Explainable ML: A peek into the black box through SHAP
With data becoming more widely available, there are more and more companies using powerful machine learning models to gain an edge over their competitors.
The insurance industry is no exception, and a good model can help give the insurer a competitive advantage in areas such as (but not limited to):
- Pricing accurately to reduce the risk of adverse selection
- Reserving models that allow for optimal use of assets
- Customer segmentation for campaigns to maximize cost and benefit
- Natural language processing (NLP) models for customer sentiment analysis
- Automated fraud detection for claims
- Underwriting automation for life insurance
- Customer service automation
While an actuary may not necessarily be involved in all the business areas listed above, they would often be exposed to at least one of them in their day job.

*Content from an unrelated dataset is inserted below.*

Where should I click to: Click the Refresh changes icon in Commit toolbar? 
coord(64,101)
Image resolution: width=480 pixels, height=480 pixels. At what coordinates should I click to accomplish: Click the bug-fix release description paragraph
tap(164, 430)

The biggest downside of using more complex machine learning models is losing the ability to easily interpret the results and the factors driving the predicted outcomes. They are often referred to as “black box” models for this reason. While the police department in the Minority Report certainly did not think twice about understanding their predictions before launching a full-on manhunt after their own unit head (played by Tom Cruise), it is highly unlikely that upper management and other stakeholders will have such blind trust in a new model without understanding how the finding was made.
Techniques such as GLMs and GAMs offer better model transparency, but can struggle when attempting to detect more complex shapes and interactions in the underlying data.
Thankfully, there are some tools and techniques (called explanation models) available that can help unpack a prediction from a powerful black box model. This means they can be used to answer questions such as:
- Drivers of unexpectedly low/high price of a policy to external stakeholders
- Providing evidence to regulators that underwriting decisions are data driven
- Providing the key indicators causing a claim was deemed to be fraudulent
- Reasons a particular customer profile is preferable for a targeted campaign
- Checking and debugging the model to make sure that the driving factors of a certain prediction are in line with expectations
This article will provide a gentle, hands-on, introduction to SHAP (short for SHapley Additive exPlanations), one popular explanation model. It was introduced as a unified approach to model interpretation and is currently the only explanation model that relies on solid and well understood economic theory instead of heuristic methods, which other popular methods (like LIME) are based on.
While this article will not provide a universal solution for the actuary to start using these black box models imprudently, it aims to encourage the exploration of these powerful black box models and give the reader a starting point for its interpretation.
Run this from the browser
Although this article will make use of the Python implementation, there is also a R wrapper for the SHAP package called shapper, and ml3, which works with the DALEX framework. For more information on how to get started with DALEX, check out Jacky Poon’s top 10 R packages for data analysis.
The python code shown this snippet can be run from the browser through this link.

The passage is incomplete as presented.